*DATASET EXTRACT*.
□ □ □ □ □ □ □
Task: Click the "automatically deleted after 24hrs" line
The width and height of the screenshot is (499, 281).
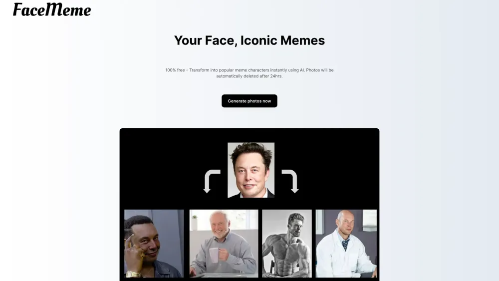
□ □ □ □ □ □ □
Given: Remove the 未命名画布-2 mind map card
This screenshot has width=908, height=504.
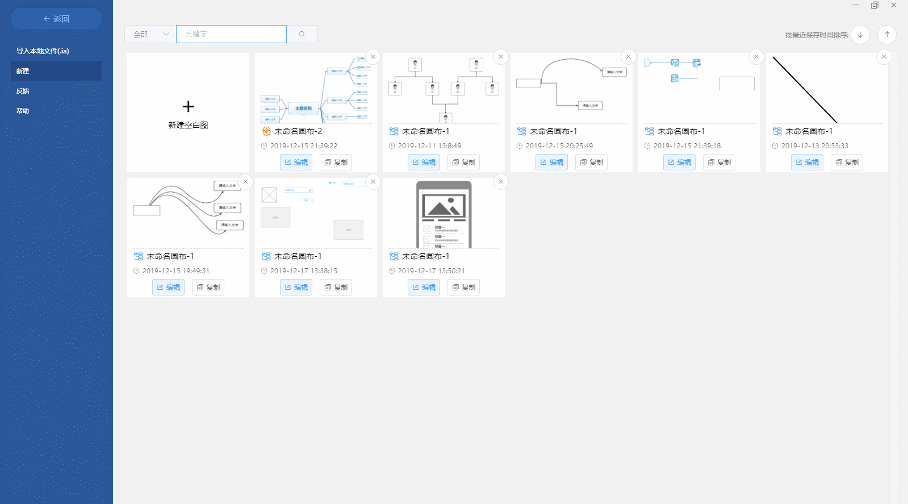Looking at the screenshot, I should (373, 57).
□ □ □ □ □ □ □
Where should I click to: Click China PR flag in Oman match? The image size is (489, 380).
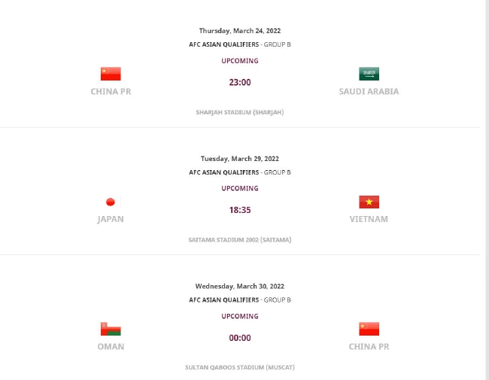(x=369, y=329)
□ □ □ □ □ □ □
*WHAT IS EXPECTED*. Search the listing above for the lines with "Task: Click the" and "The width and", then output those lines and all lines between them exactly.

*RESPONSE TO THE TASK*.
Task: Click the "automatically deleted after 24hrs" line
The width and height of the screenshot is (499, 281).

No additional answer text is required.